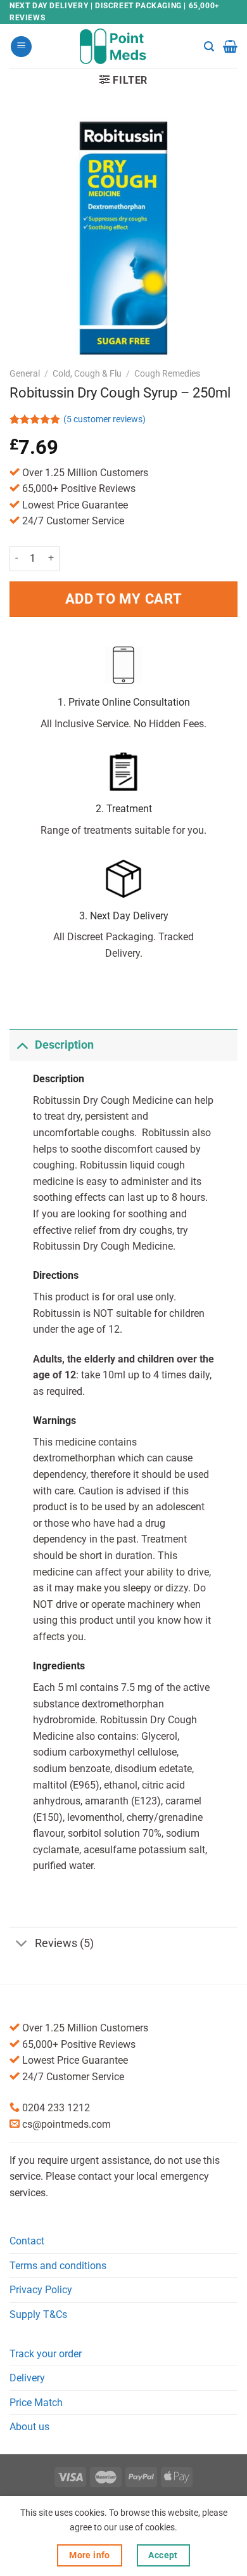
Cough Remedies (167, 373)
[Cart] (230, 46)
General (25, 373)
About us (29, 2427)
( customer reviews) (104, 419)
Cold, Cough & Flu (87, 373)
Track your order (46, 2354)
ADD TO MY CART (123, 598)
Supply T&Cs (38, 2314)
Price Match (36, 2403)
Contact (27, 2241)
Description (64, 1045)
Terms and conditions (58, 2266)
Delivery (27, 2378)
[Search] (209, 46)
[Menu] (21, 46)
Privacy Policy (41, 2290)
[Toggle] (22, 1044)
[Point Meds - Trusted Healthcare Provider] (123, 46)
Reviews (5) (64, 1943)
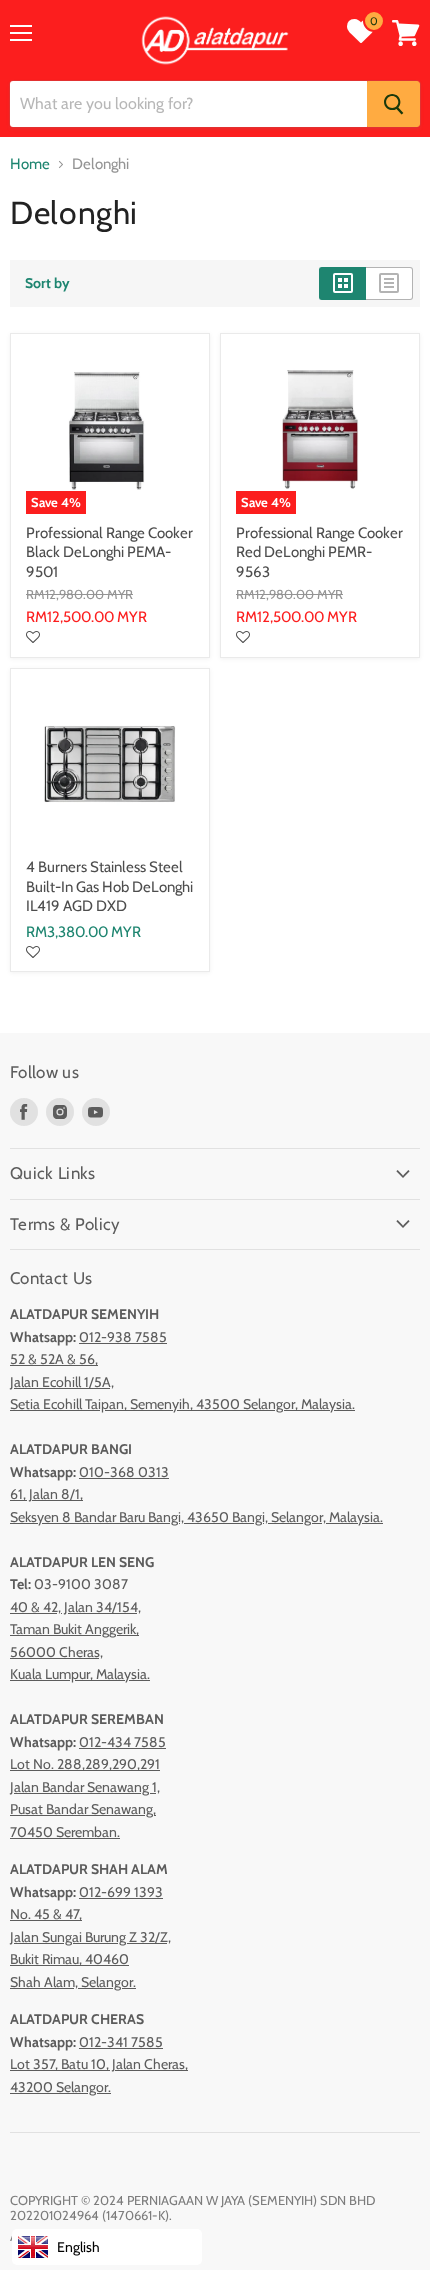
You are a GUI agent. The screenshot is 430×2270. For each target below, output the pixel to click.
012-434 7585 (122, 1742)
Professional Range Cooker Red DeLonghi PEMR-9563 (319, 552)
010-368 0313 (124, 1472)
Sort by (47, 283)
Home (30, 164)
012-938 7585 (123, 1337)
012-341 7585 (121, 2042)
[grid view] (342, 283)
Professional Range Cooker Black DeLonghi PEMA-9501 (109, 552)
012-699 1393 (121, 1892)
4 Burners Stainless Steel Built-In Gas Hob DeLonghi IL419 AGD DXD (109, 886)
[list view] (389, 283)
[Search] (393, 104)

- - -

- [TASK OBJECTIVE] Print each entry precisely as written; the pictures stay out.

- [ANSWER SECTION]
Cough Remedies (167, 373)
[Cart] (230, 46)
General (25, 373)
About us (29, 2427)
( customer reviews) (104, 419)
Cold, Cough & Flu (87, 373)
Track your order (46, 2354)
ADD TO MY CART (123, 598)
Supply T&Cs (38, 2314)
Price Match (36, 2403)
Contact (27, 2241)
Description (64, 1045)
Terms and conditions (58, 2266)
Delivery (27, 2378)
[Search] (209, 46)
[Menu] (21, 46)
Privacy Policy (41, 2290)
[Toggle] (22, 1044)
[Point Meds - Trusted Healthcare Provider] (123, 46)
Reviews (5) (64, 1943)
You are a GUI agent. The screenshot is 430×2270. For each target below, output the pixel to click.
012-434 7585 (122, 1742)
Professional Range Cooker Red DeLonghi PEMR-9563 (319, 552)
010-368 0313 (124, 1472)
Sort by (47, 283)
Home (30, 164)
012-938 7585 (123, 1337)
012-341 7585 (121, 2042)
[grid view] (342, 283)
Professional Range Cooker Black DeLonghi PEMA-9501 (109, 552)
012-699 1393 (121, 1892)
4 Burners Stainless Steel Built-In Gas Hob DeLonghi IL419 AGD DXD (109, 886)
[list view] (389, 283)
[Search] (393, 104)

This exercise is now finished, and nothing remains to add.